— BRIEF —
Only one stretch of the records below should be repeated. It starts with the line containing "当サイトについて (95, 2277)" and goes on through the line containing "Plastic (58, 1640)", exactly as written.
==== MATERIAL FOR THIS TASK
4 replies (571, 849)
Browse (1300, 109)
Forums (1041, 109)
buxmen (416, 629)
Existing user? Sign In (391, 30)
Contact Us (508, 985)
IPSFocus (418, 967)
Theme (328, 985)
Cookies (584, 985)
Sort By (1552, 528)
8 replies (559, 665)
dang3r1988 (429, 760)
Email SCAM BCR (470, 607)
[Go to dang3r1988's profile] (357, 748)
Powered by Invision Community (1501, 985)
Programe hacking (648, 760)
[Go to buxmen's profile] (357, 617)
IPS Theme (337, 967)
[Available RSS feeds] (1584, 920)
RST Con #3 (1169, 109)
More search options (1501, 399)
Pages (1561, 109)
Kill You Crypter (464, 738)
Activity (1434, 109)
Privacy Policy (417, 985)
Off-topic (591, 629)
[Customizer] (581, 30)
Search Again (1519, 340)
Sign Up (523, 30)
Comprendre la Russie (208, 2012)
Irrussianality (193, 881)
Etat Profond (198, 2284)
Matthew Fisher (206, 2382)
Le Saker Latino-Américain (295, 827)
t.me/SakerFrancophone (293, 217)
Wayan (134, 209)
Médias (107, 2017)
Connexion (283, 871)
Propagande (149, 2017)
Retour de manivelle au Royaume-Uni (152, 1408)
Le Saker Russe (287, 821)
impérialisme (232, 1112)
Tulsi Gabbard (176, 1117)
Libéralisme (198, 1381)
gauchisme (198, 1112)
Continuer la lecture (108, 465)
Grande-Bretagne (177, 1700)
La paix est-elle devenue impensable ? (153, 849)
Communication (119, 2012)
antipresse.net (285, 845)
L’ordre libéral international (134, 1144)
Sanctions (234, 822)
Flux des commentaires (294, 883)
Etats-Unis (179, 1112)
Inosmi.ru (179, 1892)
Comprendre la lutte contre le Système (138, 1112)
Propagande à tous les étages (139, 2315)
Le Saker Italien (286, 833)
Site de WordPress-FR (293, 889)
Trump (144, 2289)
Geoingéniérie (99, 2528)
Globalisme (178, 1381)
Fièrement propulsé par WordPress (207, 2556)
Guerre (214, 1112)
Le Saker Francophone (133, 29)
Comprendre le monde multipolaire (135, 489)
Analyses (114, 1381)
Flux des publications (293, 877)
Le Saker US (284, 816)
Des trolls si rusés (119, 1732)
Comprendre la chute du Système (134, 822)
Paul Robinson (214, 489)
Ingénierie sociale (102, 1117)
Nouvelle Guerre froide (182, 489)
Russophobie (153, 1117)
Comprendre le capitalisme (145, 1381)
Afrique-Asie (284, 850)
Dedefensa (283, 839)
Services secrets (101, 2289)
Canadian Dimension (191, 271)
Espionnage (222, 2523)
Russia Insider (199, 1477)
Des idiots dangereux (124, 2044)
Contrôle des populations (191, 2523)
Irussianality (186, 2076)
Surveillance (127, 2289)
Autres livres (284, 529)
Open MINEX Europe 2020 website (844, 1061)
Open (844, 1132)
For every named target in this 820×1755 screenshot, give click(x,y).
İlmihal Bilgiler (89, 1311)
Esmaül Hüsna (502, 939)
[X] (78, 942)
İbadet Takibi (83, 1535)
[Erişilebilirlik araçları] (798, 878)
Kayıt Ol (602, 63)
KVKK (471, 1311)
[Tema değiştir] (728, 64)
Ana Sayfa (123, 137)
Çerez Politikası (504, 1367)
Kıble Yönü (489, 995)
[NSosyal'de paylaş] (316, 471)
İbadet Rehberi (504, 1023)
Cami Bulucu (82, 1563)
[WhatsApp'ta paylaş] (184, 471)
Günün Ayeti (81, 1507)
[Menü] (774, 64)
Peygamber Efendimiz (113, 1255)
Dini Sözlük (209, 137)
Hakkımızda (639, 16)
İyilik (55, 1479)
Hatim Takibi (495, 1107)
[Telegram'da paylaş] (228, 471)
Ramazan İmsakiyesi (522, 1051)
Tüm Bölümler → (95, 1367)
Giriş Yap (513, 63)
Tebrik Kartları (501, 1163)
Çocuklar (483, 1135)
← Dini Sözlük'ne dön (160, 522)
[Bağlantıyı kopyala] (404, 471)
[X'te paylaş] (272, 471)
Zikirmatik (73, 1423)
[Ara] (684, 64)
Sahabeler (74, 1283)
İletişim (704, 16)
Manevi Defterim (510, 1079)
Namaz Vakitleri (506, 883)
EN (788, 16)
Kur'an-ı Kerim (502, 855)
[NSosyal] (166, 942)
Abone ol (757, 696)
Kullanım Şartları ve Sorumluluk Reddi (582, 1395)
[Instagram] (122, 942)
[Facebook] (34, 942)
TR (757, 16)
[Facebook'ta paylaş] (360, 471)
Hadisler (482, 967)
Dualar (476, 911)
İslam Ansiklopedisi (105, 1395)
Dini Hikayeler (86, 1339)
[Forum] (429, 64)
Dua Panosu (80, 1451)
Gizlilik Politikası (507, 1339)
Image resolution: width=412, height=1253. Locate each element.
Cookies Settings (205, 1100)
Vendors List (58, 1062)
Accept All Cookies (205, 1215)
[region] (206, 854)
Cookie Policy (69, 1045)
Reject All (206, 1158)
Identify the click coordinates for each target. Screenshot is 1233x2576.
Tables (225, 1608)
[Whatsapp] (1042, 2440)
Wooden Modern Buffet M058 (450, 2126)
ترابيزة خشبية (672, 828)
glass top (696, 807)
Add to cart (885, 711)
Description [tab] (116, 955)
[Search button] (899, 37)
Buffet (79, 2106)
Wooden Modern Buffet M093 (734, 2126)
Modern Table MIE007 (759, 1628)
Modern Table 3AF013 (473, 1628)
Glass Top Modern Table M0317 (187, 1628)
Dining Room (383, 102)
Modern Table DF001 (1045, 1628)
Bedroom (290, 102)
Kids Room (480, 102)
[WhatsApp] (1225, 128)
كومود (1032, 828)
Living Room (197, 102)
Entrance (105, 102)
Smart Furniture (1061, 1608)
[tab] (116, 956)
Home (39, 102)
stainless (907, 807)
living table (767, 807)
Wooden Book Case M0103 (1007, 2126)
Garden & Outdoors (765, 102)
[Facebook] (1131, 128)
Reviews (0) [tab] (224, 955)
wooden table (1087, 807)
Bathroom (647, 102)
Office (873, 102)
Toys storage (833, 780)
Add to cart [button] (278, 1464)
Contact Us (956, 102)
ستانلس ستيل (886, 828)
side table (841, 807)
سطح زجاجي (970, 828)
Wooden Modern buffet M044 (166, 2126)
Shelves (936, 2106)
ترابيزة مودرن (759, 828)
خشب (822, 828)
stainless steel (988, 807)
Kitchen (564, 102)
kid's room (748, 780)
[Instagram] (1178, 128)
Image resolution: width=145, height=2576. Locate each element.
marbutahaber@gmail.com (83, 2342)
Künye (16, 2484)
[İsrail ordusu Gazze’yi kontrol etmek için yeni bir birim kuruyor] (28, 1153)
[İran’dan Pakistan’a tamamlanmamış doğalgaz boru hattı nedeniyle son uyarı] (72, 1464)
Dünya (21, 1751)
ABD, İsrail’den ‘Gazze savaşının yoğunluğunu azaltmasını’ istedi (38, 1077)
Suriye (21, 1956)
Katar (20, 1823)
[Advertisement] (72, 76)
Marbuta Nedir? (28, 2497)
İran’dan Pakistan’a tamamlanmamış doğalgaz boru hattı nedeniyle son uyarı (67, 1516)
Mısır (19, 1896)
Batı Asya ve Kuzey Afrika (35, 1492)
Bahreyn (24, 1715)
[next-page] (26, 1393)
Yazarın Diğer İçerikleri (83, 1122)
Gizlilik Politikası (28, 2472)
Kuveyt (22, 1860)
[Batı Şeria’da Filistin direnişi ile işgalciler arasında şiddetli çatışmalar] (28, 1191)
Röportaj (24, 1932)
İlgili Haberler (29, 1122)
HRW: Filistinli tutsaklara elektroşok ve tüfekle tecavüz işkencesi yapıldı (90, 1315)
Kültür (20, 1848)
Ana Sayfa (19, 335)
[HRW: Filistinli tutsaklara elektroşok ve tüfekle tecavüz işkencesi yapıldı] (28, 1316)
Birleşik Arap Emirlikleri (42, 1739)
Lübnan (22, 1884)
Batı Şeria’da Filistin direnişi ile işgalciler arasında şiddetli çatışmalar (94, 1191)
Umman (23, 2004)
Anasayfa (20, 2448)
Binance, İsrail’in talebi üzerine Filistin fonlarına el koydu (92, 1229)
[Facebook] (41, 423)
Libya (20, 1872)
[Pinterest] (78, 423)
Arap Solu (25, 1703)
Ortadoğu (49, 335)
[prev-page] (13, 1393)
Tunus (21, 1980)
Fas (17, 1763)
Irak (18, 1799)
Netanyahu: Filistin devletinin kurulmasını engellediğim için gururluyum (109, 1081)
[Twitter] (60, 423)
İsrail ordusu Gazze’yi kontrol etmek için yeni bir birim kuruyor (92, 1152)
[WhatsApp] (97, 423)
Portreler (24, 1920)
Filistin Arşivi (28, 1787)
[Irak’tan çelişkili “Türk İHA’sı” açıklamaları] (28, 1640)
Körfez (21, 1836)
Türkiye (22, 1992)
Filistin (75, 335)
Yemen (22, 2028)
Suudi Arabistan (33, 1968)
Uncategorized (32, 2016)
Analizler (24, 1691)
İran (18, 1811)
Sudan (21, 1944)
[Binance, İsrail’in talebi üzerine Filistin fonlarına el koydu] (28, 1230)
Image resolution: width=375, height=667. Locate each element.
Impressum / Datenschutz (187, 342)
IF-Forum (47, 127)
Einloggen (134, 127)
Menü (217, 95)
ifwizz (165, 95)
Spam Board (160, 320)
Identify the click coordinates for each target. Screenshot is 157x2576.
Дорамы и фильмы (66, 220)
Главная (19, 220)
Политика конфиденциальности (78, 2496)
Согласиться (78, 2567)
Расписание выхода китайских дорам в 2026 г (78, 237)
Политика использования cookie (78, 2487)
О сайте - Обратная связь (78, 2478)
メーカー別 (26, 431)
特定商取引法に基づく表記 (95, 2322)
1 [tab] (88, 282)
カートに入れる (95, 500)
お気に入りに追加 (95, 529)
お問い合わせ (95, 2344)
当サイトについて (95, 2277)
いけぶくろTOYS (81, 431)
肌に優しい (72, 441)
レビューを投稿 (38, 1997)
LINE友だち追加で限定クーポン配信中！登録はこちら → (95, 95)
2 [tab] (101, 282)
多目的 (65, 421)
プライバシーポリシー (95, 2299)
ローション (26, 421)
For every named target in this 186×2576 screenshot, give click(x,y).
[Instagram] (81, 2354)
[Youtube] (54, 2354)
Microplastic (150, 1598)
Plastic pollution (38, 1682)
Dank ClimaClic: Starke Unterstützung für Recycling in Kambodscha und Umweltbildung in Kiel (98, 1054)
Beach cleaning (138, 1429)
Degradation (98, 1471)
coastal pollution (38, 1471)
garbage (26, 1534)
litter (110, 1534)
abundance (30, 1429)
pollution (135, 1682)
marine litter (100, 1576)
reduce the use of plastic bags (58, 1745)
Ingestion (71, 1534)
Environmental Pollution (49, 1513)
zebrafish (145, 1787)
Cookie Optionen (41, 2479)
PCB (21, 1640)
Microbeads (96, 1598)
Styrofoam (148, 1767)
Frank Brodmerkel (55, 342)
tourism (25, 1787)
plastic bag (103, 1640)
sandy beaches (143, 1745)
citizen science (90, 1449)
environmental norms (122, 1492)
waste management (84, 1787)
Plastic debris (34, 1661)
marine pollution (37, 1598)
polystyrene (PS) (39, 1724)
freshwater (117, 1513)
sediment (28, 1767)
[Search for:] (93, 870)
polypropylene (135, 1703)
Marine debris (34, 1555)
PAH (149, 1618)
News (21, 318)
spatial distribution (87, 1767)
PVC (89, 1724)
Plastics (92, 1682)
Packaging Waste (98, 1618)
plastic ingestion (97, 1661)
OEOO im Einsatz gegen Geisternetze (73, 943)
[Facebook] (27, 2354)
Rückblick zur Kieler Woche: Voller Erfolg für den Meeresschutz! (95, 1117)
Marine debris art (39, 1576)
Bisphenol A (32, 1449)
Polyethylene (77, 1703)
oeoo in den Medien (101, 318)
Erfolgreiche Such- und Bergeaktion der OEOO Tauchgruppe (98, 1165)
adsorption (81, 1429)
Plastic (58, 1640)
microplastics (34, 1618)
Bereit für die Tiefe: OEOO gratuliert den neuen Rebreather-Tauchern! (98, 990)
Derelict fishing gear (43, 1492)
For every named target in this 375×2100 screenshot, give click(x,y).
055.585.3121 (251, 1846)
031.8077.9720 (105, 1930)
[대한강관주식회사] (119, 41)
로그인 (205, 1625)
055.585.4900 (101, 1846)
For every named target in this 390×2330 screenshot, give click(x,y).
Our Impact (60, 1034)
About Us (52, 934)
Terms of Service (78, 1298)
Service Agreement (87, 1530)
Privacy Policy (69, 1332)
========
— ANSWER BOX —
当サイトについて (95, 2277)
いけぶくろTOYS (81, 431)
肌に優しい (72, 441)
レビューを投稿 (38, 1997)
LINE友だち追加で限定クーポン配信中！登録はこちら → (95, 95)
2 [tab] (101, 282)
多目的 (65, 421)
プライバシーポリシー (95, 2299)
ローション (26, 421)
For every named target in this 186×2576 screenshot, give click(x,y).
[Instagram] (81, 2354)
[Youtube] (54, 2354)
Microplastic (150, 1598)
Plastic pollution (38, 1682)
Dank ClimaClic: Starke Unterstützung für Recycling in Kambodscha und Umweltbildung in Kiel (98, 1054)
Beach cleaning (138, 1429)
Degradation (98, 1471)
coastal pollution (38, 1471)
garbage (26, 1534)
litter (110, 1534)
abundance (30, 1429)
pollution (135, 1682)
marine litter (100, 1576)
reduce the use of plastic bags (58, 1745)
Ingestion (71, 1534)
Environmental Pollution (49, 1513)
zebrafish (145, 1787)
Cookie Optionen (41, 2479)
PCB (21, 1640)
Microbeads (96, 1598)
Styrofoam (148, 1767)
Frank Brodmerkel (55, 342)
tourism (25, 1787)
plastic bag (103, 1640)
sandy beaches (143, 1745)
citizen science (90, 1449)
environmental norms (122, 1492)
waste management (84, 1787)
Plastic debris (34, 1661)
marine pollution (37, 1598)
polystyrene (PS) (39, 1724)
freshwater (117, 1513)
sediment (28, 1767)
[Search for:] (93, 870)
polypropylene (135, 1703)
Marine debris (34, 1555)
PAH (149, 1618)
News (21, 318)
spatial distribution (87, 1767)
PVC (89, 1724)
Plastics (92, 1682)
Packaging Waste (98, 1618)
plastic ingestion (97, 1661)
OEOO im Einsatz gegen Geisternetze (73, 943)
[Facebook] (27, 2354)
Rückblick zur Kieler Woche: Voller Erfolg für den Meeresschutz! (95, 1117)
Marine debris art (39, 1576)
Bisphenol A (32, 1449)
Polyethylene (77, 1703)
oeoo in den Medien (101, 318)
Erfolgreiche Such- und Bergeaktion der OEOO Tauchgruppe (98, 1165)
adsorption (81, 1429)
Plastic (58, 1640)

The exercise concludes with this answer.